» 記事
══════
決勝戦に参加したのは,31か国でそれぞれ行われた予選を勝ち抜いた各国チャンピオンと,昨年チャンピオンの望月選手の合計32名。このうち5名が優勝経験アリという,非常に濃いメンツである。その中には当然のように,昨年望月選手に苦杯を舐めさせられたリチャルドプロウス選手の姿もある。
カルカソンヌは2〜5人でプレイするゲームだが,トーナメントでは1対1形式で対戦が行われた。予選はまず6ラウンドが行われ,勝ち点をもとに準決勝に進出する4名が決定される(いわゆるスイス・ラウンド)。準決勝からはシングルエリミネーション方式のトーナメントとなり,それぞれのテーブルの勝者が決勝戦に,敗者は3位決定戦へとコマを進めることになる。
昨年優勝の望月選手は,ラウンド1でスロバキア代表のMatej Tabak選手に敗北するも,そこからは順調に勝ち続け,見事に準決勝に進出。望月選手以外には,ブラジル代表のHumberto S. Fukuda選手,オランダ代表のEls Bulten選手,そしてギリシア代表のリチャルドプロウス選手が準決勝にコマを進めた。
準決勝もまた白熱した試合となったが,決勝へと勝ち上がったのは望月選手とリチャルドプロウス選手。なんと,2014年大会と同じ顔ぶれによる決勝戦となったわけだ。
望月選手の圧倒的な優勢で進んだ決勝戦
決勝戦の序盤は,静かに進行していった。望月選手は,修道院の支配などを通じて,着実にリードを積み重ねていく。徐々に手が遅れていくリチャルドプロウス選手だったが,逆転の希望は残されている。マップ中央にできつつある,巨大な都市の支配だ。
══════
[記述された項目の位置を特定するための行]
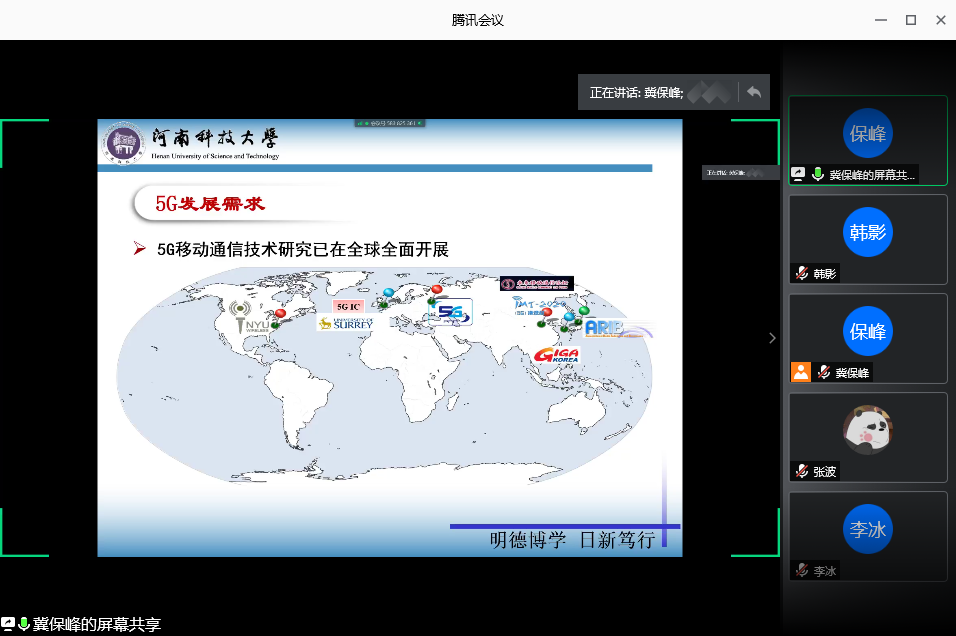956x636 pixels.
Task: Maximize the 腾讯会议 window
Action: coord(910,20)
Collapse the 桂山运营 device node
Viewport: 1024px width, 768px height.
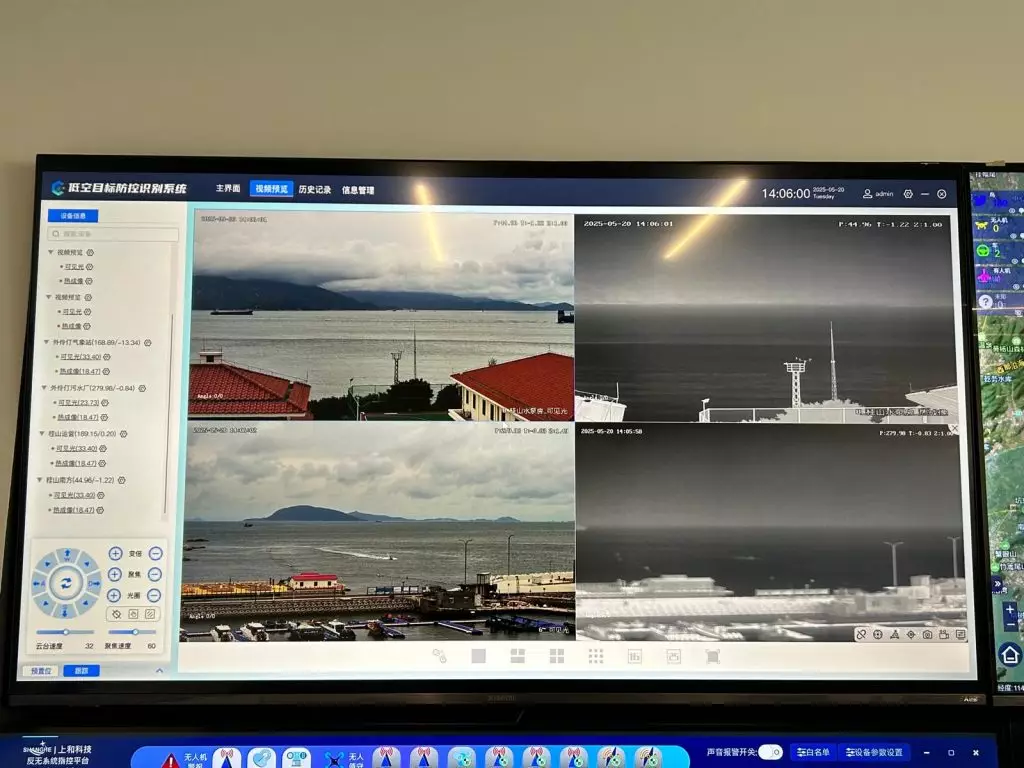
══════
» 課題
• 1. 記事によると、望月選手はラウンド1で誰に敗れましたか？
• 2. 記事の「カルカソンヌは2〜5人でプレ」から「へとコマを進めることになる。」までを一字一句そのまま書き写してください。

» 解答
• 1. スロバキア代表のMatej Tabak選手です。

• 2.
カルカソンヌは2〜5人でプレイするゲームだが,トーナメントでは1対1形式で対戦が行われた。予選はまず6ラウンドが行われ,勝ち点をもとに準決勝に進出する4名が決定される(いわゆるスイス・ラウンド)。準決勝からはシングルエリミネーション方式のトーナメントとなり,それぞれのテーブルの勝者が決勝戦に,敗者は3位決定戦へとコマを進めることになる。